───── Excerpted passage

# Lubricant Storage and Dispensing Systems



## vdaman18 (12 mo ago)

Hi, I have someone who wants me to run piping in his auto shop to deliver motor oil from a storage tank to 6 filling stations with dispensing guns. Pipe will run 40 feet up and about 500 feet across to the stations. What kind of pipe is generally used in these situations? I figured I would just run 3/4" black pipe. Are there better alternatives?


----------



## Logtec (Jun 3, 2018)

Just use 3/4” garden hose,and fittings with gear clamps- that would be fine. It’s going to save you a lot of money on installation. A lot of guys run 3/4”
Garden hose in ceilings behind walls for industrial, commercial, and institutional work, cuz no one is going to know, and it’s big $$$!


----------



## skoronesa (Oct 27, 2015)

I am torn. Never before has a topic been posted that I am more suited to answer. YET! If I gave a thorough answer, including ALL of my knowledge on Lubricant Dispensing Systems, I would get banned for *Lewd* and *lascivious* conduct.

──────────
───── Provided data

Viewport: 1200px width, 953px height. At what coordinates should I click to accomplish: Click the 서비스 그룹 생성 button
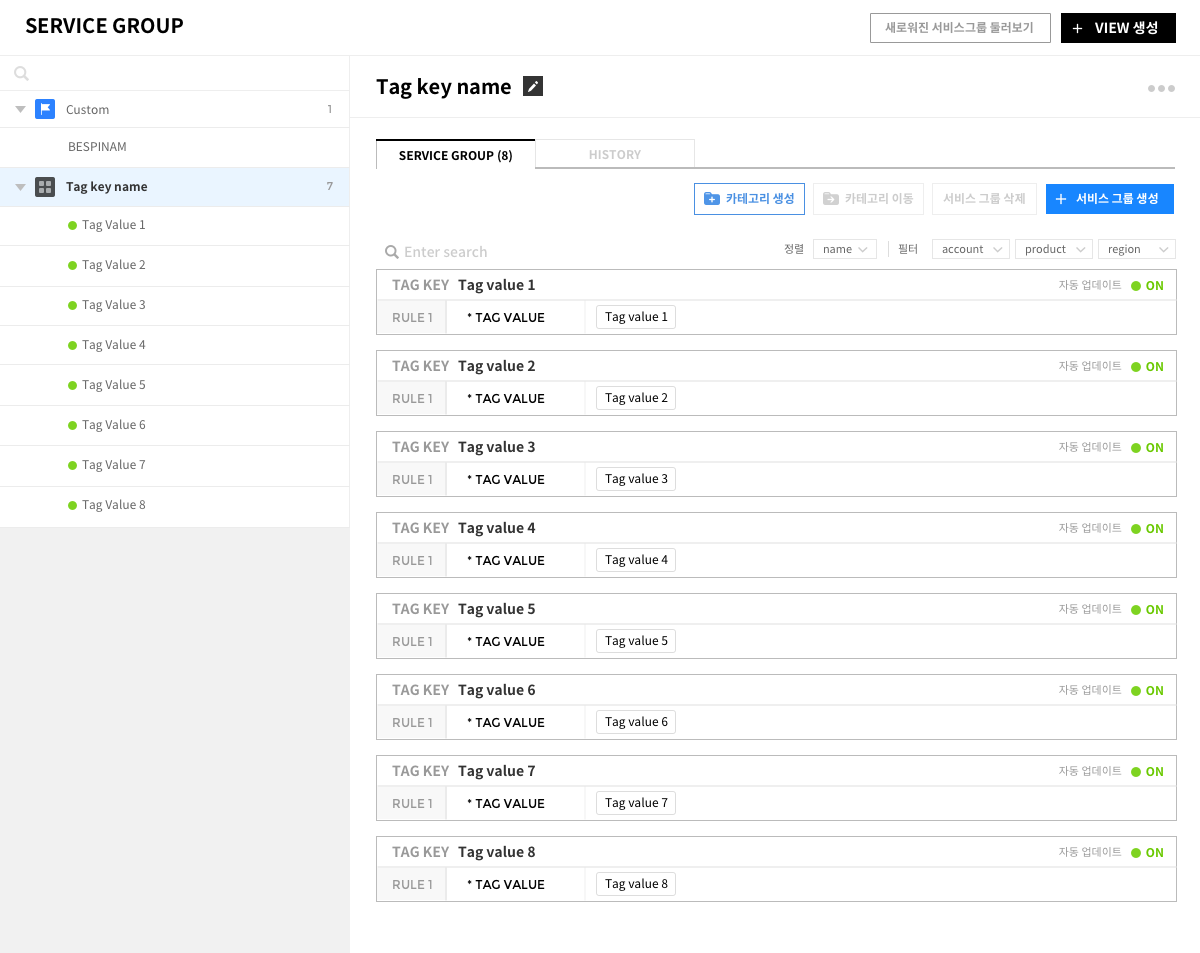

──────────

Problem 1 ->
Reproduce the lubricant dispensing thread between "# Lubricant Storage" and "(Jun 3, 2018)", inclusive.
Problem 2 ->
List the usernames of everyone who posts in the lubricant dispensing thread.
Problem 3 ->
Carry the lubricant dispensing thread forward, picking up after its last sentence.

Task response 1 ->
# Lubricant Storage and Dispensing Systems



## vdaman18 (12 mo ago)

Hi, I have someone who wants me to run piping in his auto shop to deliver motor oil from a storage tank to 6 filling stations with dispensing guns. Pipe will run 40 feet up and about 500 feet across to the stations. What kind of pipe is generally used in these situations? I figured I would just run 3/4" black pipe. Are there better alternatives?


----------



## Logtec (Jun 3, 2018)

Task response 2 ->
vdaman18
Logtec
skoronesa

Task response 3 ->
Tonight, I weep.


----------



## vdaman18 (12 mo ago)

Logtec said:


> Just use 3/4” garden hose, that would be fine. It’s going to save you a lot of money on installation.


🤣


----------



## vdaman18 (12 mo ago)




----------



## goeswiththeflow (Feb 24, 2018)

OMG, that was funny.


----------



## goeswiththeflow (Feb 24, 2018)

> Tonight, I weep.


LMAO


----------



## skoronesa (Oct 27, 2015)




----------



## OpenSights (Mar 23, 2015)

vdaman18 said:


> Hi, I have someone who wants me to run piping in his auto shop to deliver motor oil from a storage tank to 6 filling stations with dispensing guns. Pipe will run 40 feet up and about 500 feet across to the stations. What kind of pipe is generally used in these situations? I figured I would just run 3/4" black pipe. Are there better alternatives?


You might want to look over the forum rules again and report back.


----------



## skoronesa (Oct 27, 2015)

vdaman18 said:


> Hi, I have someone who wants me to run piping in his auto shop to deliver motor oil from a storage tank to 6 filling stations with dispensing guns. Pipe will run 40 feet up and about 500 feet across to the stations. What kind of pipe is generally used in these situations? I figured I would just run 3/4" black pipe. Are there better alternatives?


Don't mind me........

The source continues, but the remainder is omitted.